> THE REQUEST
Copy the following entries verbatim, each line unchanged.
☆ ☆ ☆ ☆ ☆
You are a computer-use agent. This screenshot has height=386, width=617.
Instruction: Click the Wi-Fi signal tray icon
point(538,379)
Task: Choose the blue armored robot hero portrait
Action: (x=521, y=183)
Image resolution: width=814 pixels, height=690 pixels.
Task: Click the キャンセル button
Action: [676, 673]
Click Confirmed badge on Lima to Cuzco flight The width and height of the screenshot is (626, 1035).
☆ ☆ ☆ ☆ ☆
> ANSWER TO THE EXERCISE
You are a computer-use agent. This screenshot has height=386, width=617.
Instruction: Click the Wi-Fi signal tray icon
point(538,379)
Task: Choose the blue armored robot hero portrait
Action: (x=521, y=183)
Image resolution: width=814 pixels, height=690 pixels.
Task: Click the キャンセル button
Action: [676, 673]
Click Confirmed badge on Lima to Cuzco flight The width and height of the screenshot is (626, 1035).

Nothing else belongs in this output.